FOIA Reform Draws Backing from Ex-Archives Ombudsman
Bill would codify powers of the office responsible for mediating disputes between requesters and agencies.
A bipartisan bill to codify a “presumption of openness” in the Freedom of Information Act process on Friday earned the blessing of a key former official at the National Archives and Records Administration.
Miriam Nisbet, founding and former director of the Office of Government Information Services, which was established in 2007 as a mediator between FOIA requesters and agencies, told the House Oversight and Government Reform Committee that the bill affirmed the office’s authority in ensuring FOIA compliance.
Subcommittee Chairman Mark Meadows, R-N.C., called the hearing to explore ways to streamline the handling of some 700,000 FOIA requests received annually. He cited “a lack of compliance and transparency” in holding agencies accountable for enforcing for citizens “the transparency that is the lifeblood of our democracy.”
Nisbet said her former office’s staff of seven provides both mediation services when requesters clash with agency FOIA officers as well as ongoing review of FOIA policies, procedures and compliance. Though it has encountered some resistance, by the end of fiscal 2014 the office had “assisted requesters and agencies in more than 3,500 FOIA-related instances, ranging from disputes over the application of a FOIA exemption, to helping requesters find the right place to send requests,” she said.
The bill, which has been introduced in both chambers, would make clear that Congress expects OGIS not only to review agencies’ policies, procedures and compliance, as the law currently states, but also to identify methods that improve compliance, including timely processing and how agencies assess fees. The bill also would ensure that “requesters are told that dispute resolution is an integral part of the FOIA process” as well as guarantee that OGIS is an independent “watchdog” or “overseer”—currently it is dependent on executive branch agencies for final reviews, said Nisbet, who retired last September.

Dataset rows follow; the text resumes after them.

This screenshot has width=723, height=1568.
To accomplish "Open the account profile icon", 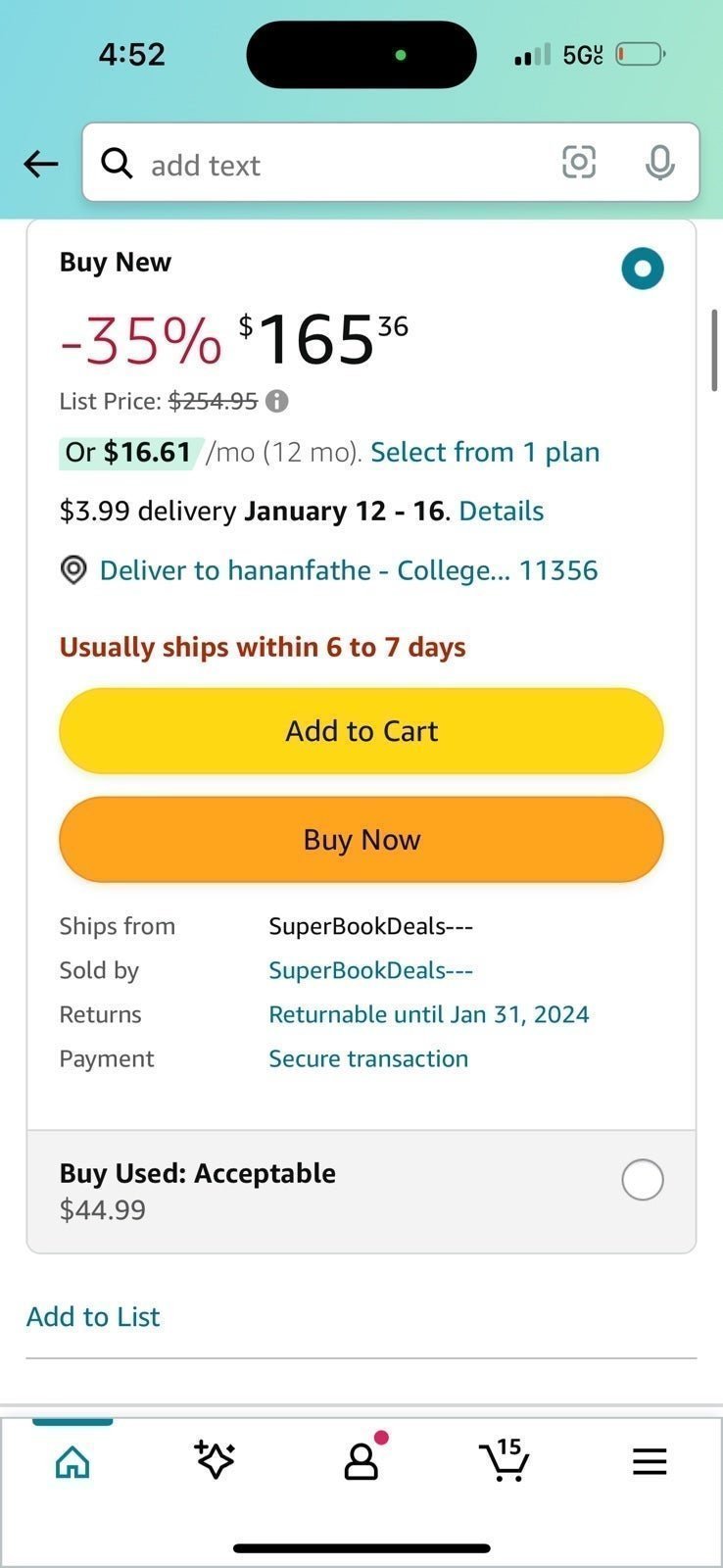I will coord(362,1458).
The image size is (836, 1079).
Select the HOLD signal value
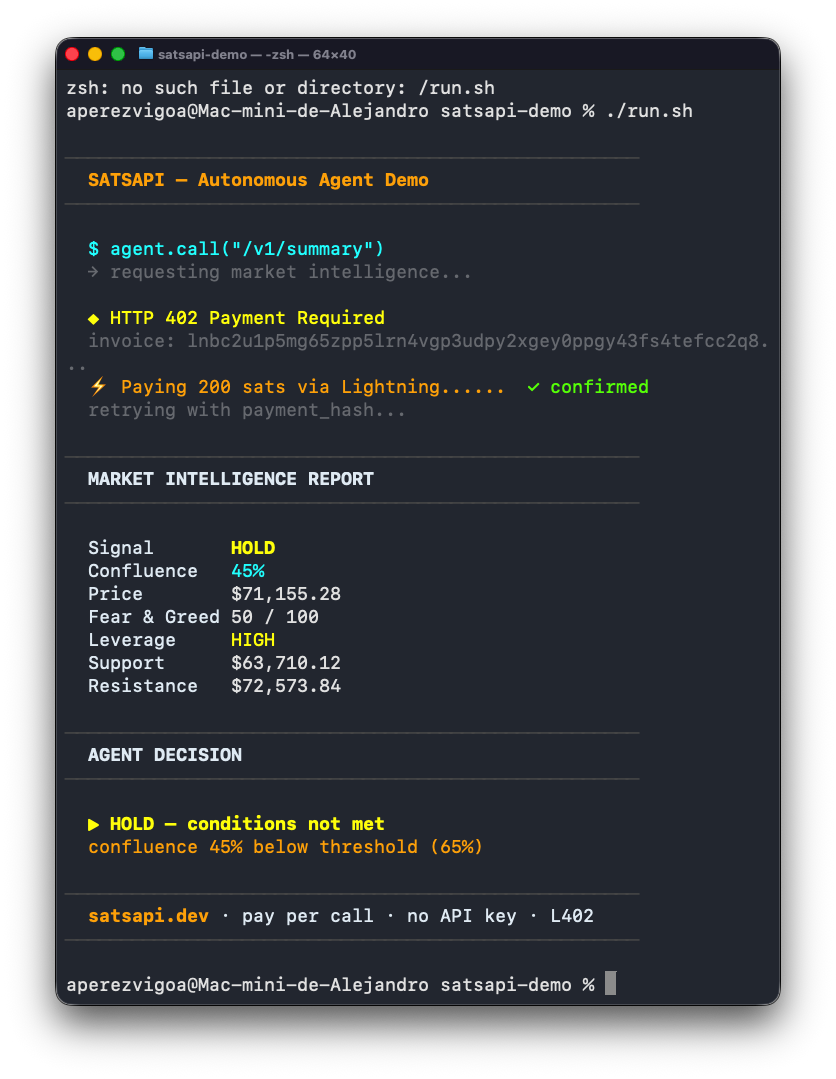click(x=252, y=547)
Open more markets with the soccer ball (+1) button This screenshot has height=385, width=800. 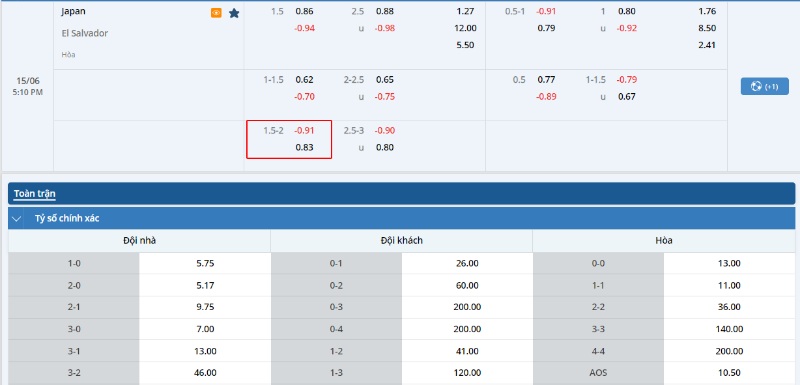(764, 87)
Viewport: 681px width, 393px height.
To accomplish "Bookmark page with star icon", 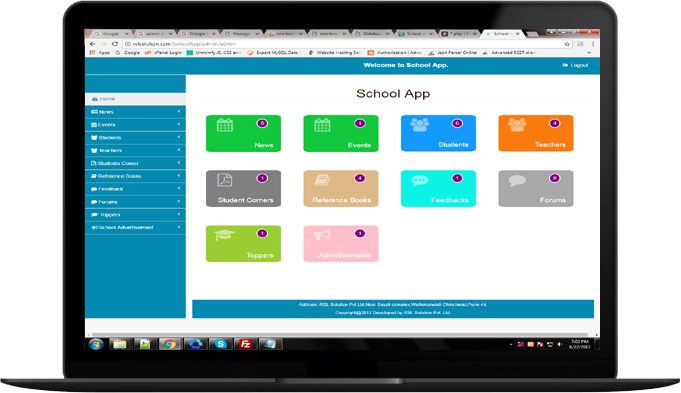I will point(567,44).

Rep. Gerry Connolly, D-Va., a co-sponsor of the bill, noted that as a local official he was on the receiving end of FOIA requests for 15 years. He cautioned that “people say bureaucrats stonewall, but it’s not that simple. Sometimes the scope of the request is so broad, you would have to have huge truckload of documents to deliver it. We have to find ways to get requesters to limit the scope and be more precise.”
Frederick Sadler, a former FOIA officer with the Food and Drug Administration, noted that it cost the government $450 million to implement FOIA in fiscal 2013. He cautioned that requesters who meet resistance sometimes turn to litigation, which adds to the costs. (About 2 percent of request are appealed and fewer litigated, according to Nisbet.)
“Clearly, the statute is functioning well, in the main,” Sadler testified. “Equally as clear, there are concerns or problems with some requests and the application of policy when addressing these requests, but these have not been quantified and in my opinion, anecdotal data doesn’t represent the overall status, or success, of the program. Attempting to pass legislation to fix a problem without fully identifying the causes is akin to a physician prescribing a treatment without examining the patient.”
Rick Blum, speaking on behalf of news organizations in the Sunshine in Government Initiative, applauded the bill for including reforms his group had sought for years to reduce long waits for documents. “We are particularly supportive of ways to strengthen the Office of Government Information Services, overcome procedural challenges through better use of technology, and rein in secrecy statutes . . . that create anti-disclosure loopholes in the law.”
He cited agency-claimed exemptions that prevented the full disclosure of problems at veterans hospitals and the CIA withholding documents related to the 1961 invasion of Cuba at the Bay of Pigs, though all at the hearing agreed that some exemptions are needed for national security and financial regulation.
“The higher up the agency [the FOIA request is discussed] the better,” Blum said.
Correction: In the original version of this article, Frederick Sadler's name was misspelled.